HALAMAN:
Namun, ketika kompetisi dianggap pengejawantahan sekadar merebut dan mempertahankan kekuasaan, akhirnya yang tersisa adalah perasaan minder, perasaan tak berharga, kehilangan semangat dan terpuruk.
Semestinya mereka yang kalah menyadari bahwa menjadi oposisi, pengawas eksekutif yang bisa menghadirkan tawaran lain yang lebih baik, bukanlah posisi yang buruk, posisi yang tak berharga, posisi yang najis, tetapi sebuah sikap menghargai suara rakyat, memaknai esensi demokrasi.
Reshuffle pertama di periode kedua ini, dengan lengkapnya Prabowo Subianto dan Sandiaga Uno sebagai pasangan calon presiden dan wakil presiden yang kalah bergabung dalam kabinet, dapat dikatakan, kita perlu menyampaikan selamat tinggal demokrasi.
Kita memasuki era yang baru, berkompetisi untuk dua pasangan calon, yang akhirnya pasangan yang menang memperoleh legitimasi sebagai Presiden dan Wakil Presiden, sedangkan Pasangan Calon Presiden dan Wakil Presiden yang kalah adalah pembantu presiden, menteri-menteri yang dipilih langsung oleh rakyat, bukan menteri yang dipilih dari hak prerogatif presiden.

KETENTUAN LATIHAN:
a: Salin tanpa perubahan bagian tulisan tentang demokrasi dan oposisi, mulai dari "Reshuffle pertama di" dan berakhir pada "selamat tinggal demokrasi.".
b: Teruskan tulisan tentang demokrasi dan oposisi setelah kalimat terakhir yang ditampilkan.

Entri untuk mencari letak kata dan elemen
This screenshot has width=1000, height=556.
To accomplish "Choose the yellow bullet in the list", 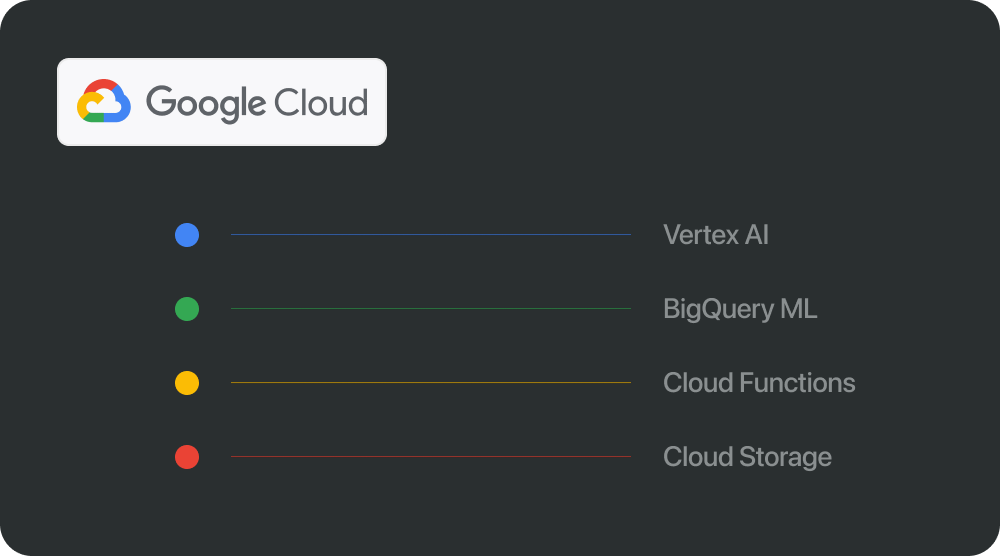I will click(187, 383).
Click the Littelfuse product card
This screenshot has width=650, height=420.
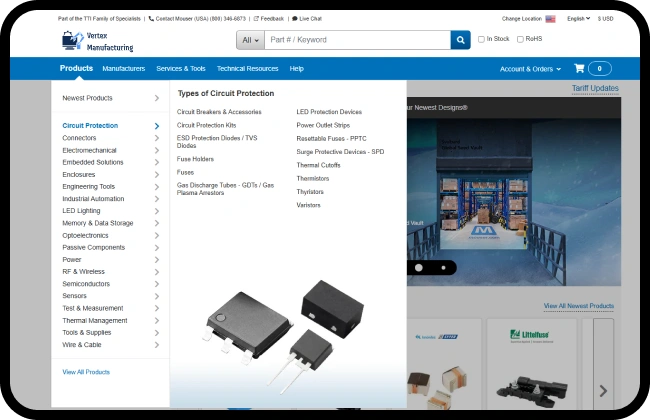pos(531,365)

JAWABAN TUGAS:
a:
Reshuffle pertama di periode kedua ini, dengan lengkapnya Prabowo Subianto dan Sandiaga Uno sebagai pasangan calon presiden dan wakil presiden yang kalah bergabung dalam kabinet, dapat dikatakan, kita perlu menyampaikan selamat tinggal demokrasi.

b:
Akhirnya, kita memasuki era di mana proses pembuatan kebijakan, memasuki lorong yang sunyi tanpa perdebatan, semua hanya mengenal lagu setuju dari barisan partai-partai di parlemen.
Akhir kata, apakah kita memasuki era baru, demokrasi tanpa esensi, ya. Tetapi yang pasti, selamat memasuki era baru demokrasi, reshuffle telah menghasilkan nilai budaya baru dari demokrasi di Indonesia.
Persepsi kekhawatiran, persepsi kecemasan, ketakutan, perbedaan akan mengganggu jalannya pemerintahan, telah melegitimasi keputusan presiden untuk menghilangkan esensi demokrasi, dengan asumsi bahwa keputusan ini dianggap benar, terbaik, untuk suatu kata persatuan dan kesatuan di masyarakat, padahal konyol. Akhir kata, selamat datang, demokrasi kekeluargaan! (*)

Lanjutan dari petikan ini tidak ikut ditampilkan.